London breaks ground on city's first new public housing build in decades
CBC
Construction on a major development project aimed at updating a more than 50-year-old public housing community in London's southeast end officially got underway on Wednesday.
Officials with London and Middlesex Community Housing (LMCH) held a groundbreaking ceremony at 1057 Southdale Rd. E. late Wednesday morning to mark the start of construction on a planned six-storey, 53-unit residential building set to open in the summer of 2025.
The building will be the first phase of the three-phase project, dubbed Reimagine Southdale, with three mid-rise buildings planned for the community that's currently home to more than 500 people.
The new buildings will include a mix of one to four-bedroom units that are rent-geared to income, affordable, and market-rate. They replace 18 townhouses dating from 1971 that were demolished in December. Tenants were moved to other units or other LMCH properties, LMCH says.
The new building will be the first that the city-owned LMCH, previously known as London Middlesex Housing Corporation, has built in more than five decades. The agency operates nearly 3,300 units in 32 properties across the city, with an average age of just over 50 years.
According to Paul Chisholm, LMCH's CEO, the Reimagine Southdale project is part of a larger push to bring those existing properties to an improved standard.
"We know that we have an aging stock, so (we're) starting to replace it incrementally, using our existing land stock, hooking into existing infrastructure and existing communities… intensifying and improve and increase the amount of affordable housing options available," Chisholm told CBC News.

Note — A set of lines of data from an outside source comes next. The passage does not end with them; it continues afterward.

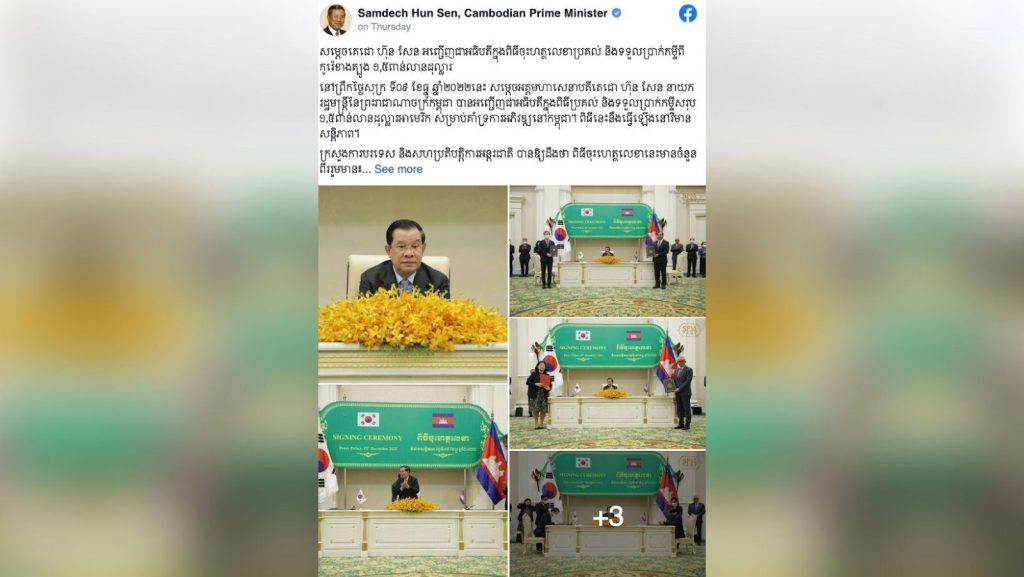Open the portrait photo behind yellow flowers
Image resolution: width=1024 pixels, height=577 pixels.
click(413, 283)
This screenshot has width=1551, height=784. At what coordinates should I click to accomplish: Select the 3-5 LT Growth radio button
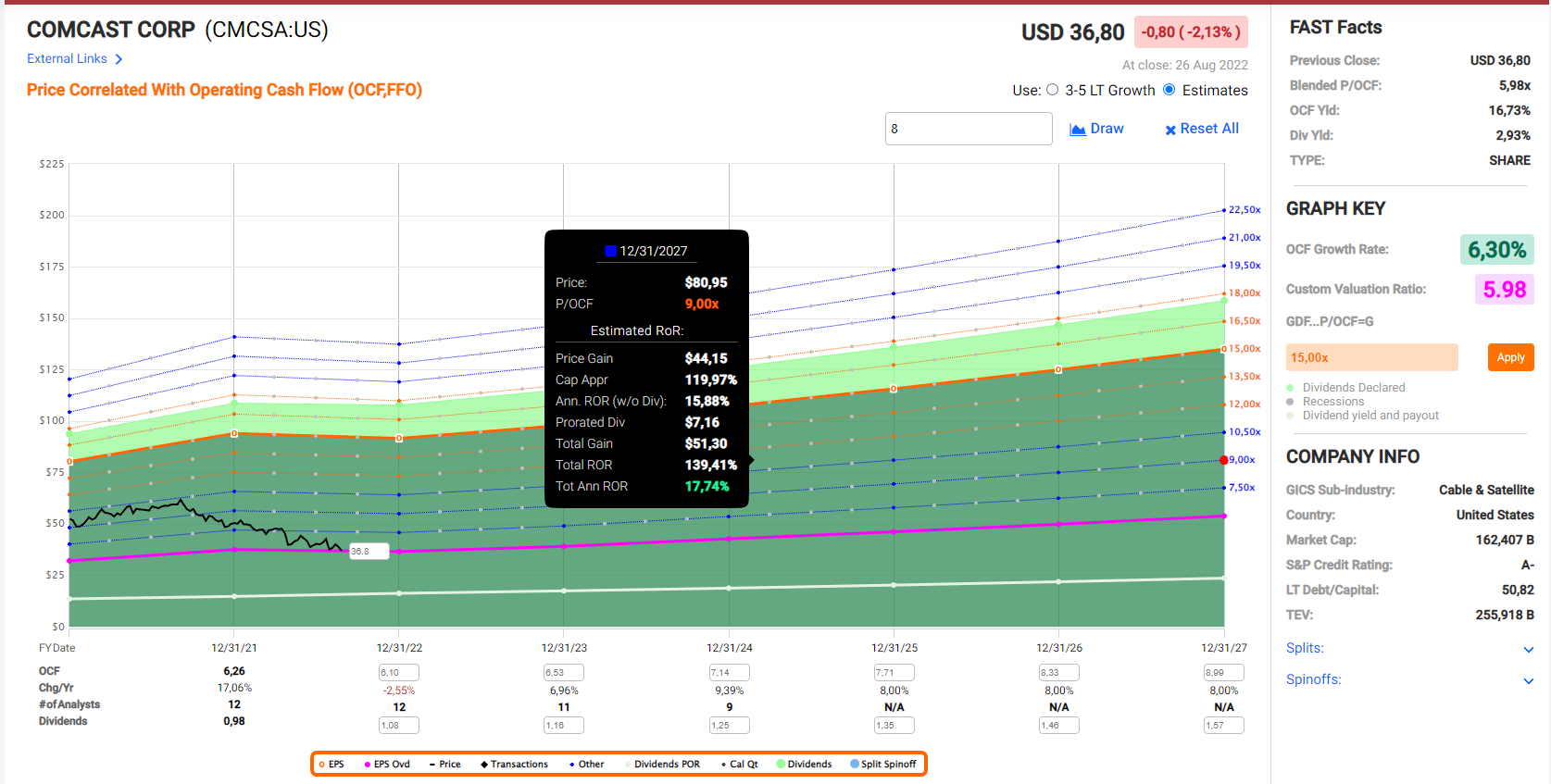[x=1052, y=90]
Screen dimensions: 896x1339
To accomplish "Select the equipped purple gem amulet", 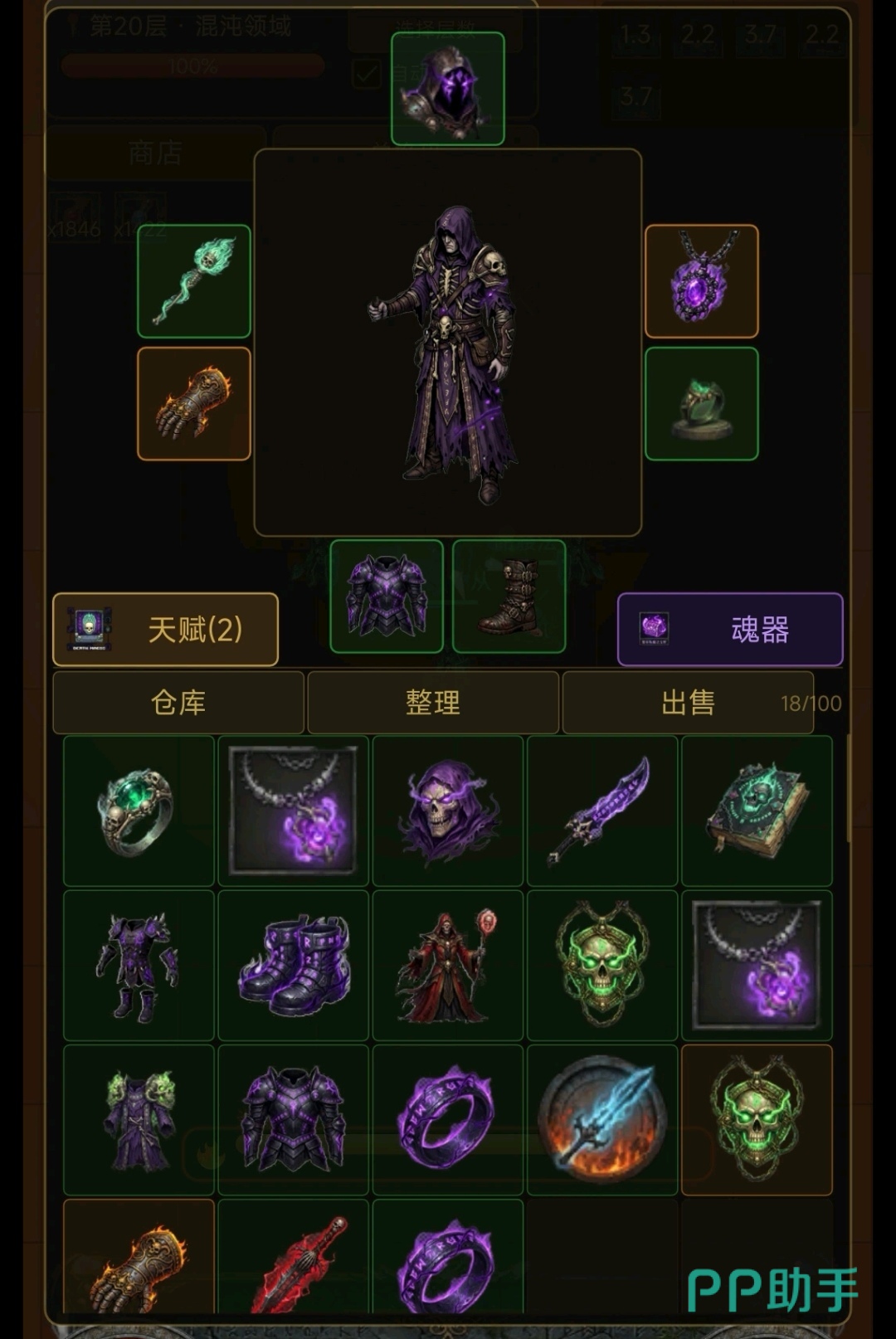I will pyautogui.click(x=702, y=281).
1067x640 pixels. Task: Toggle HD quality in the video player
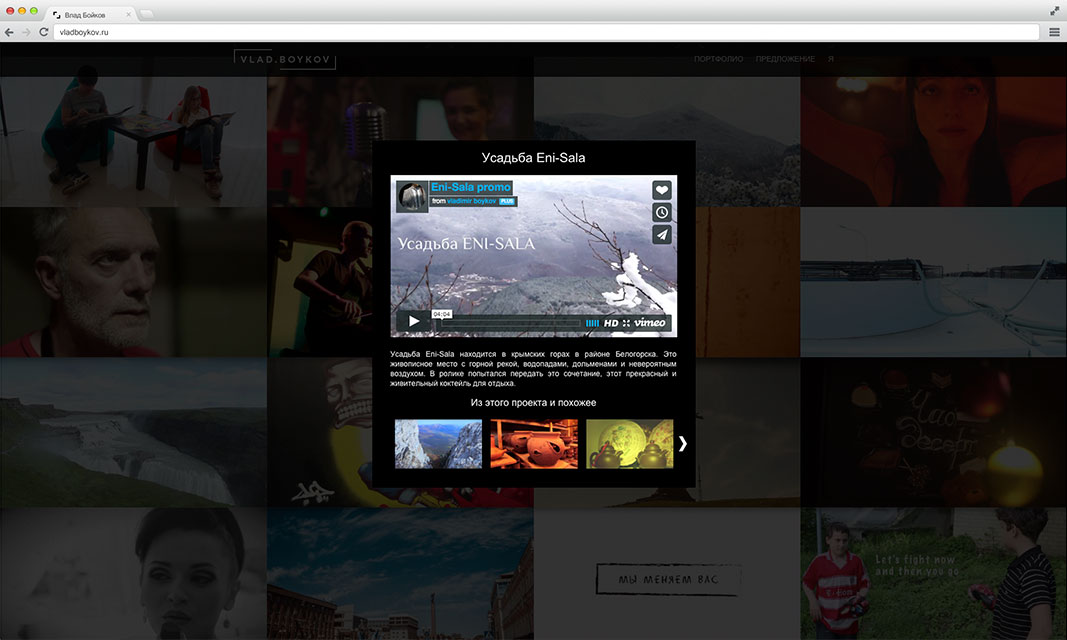coord(610,323)
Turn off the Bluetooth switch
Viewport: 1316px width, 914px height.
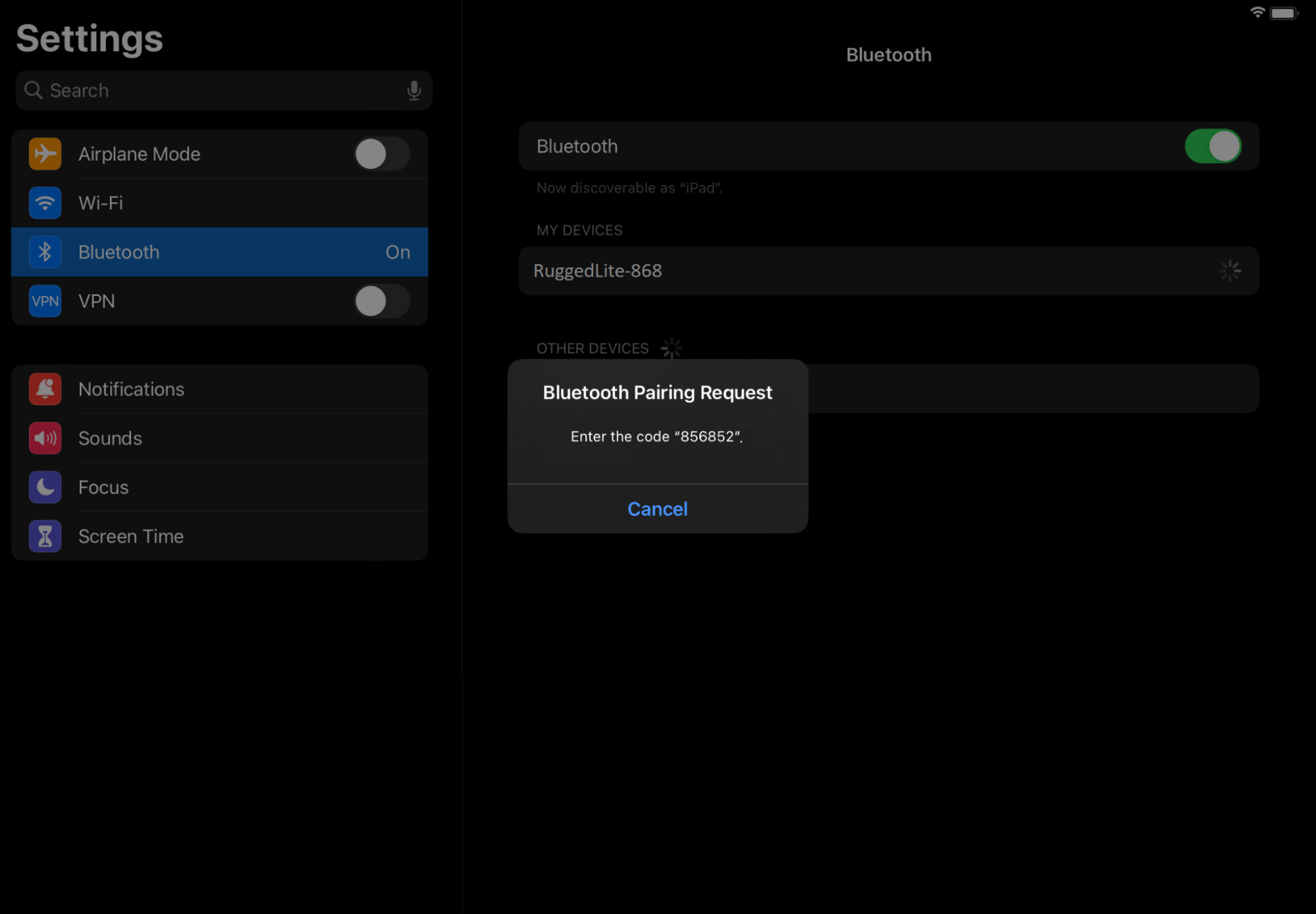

Work on the Reimagine Southdale project has been underway for four years, he said. The first phase of the project, the 53-unit building, will cost roughly $30 million dollars, with funding secured as part of the city's 2020-23 multi-year budget, according to LMCH.
"We recently received funding approval for phase two… so we may be breaking ground on that next year. And then phase three will be a few years down the road," Chisholm said. In all, the three phases will add 99 net new units to the complex.
Eleven of the 53 units in the first building will be fully accessible, Chisholm says, and the building will include a community space on the main floor, a common kitchen, a small programming space, laundry facilities on each floor, and central air conditioning.
Existing townhouses will see new siding, roof, and outdoor improvements, LMCH says.
Mayor Josh Morgan, who was present for the groundbreaking along with Deputy Mayor Shawn Lewis and Ward 1 Councillor Hadleigh McAlister, said the new buildings would help city hall's efforts to deal with London's housing crisis.
"Providing affordable housing for all is not just a goal, but a moral imperative. The Reimagine Southdale Project marks a significant step forward in our commitment to ensuring every Londoner has a place to call home," he said in a statement.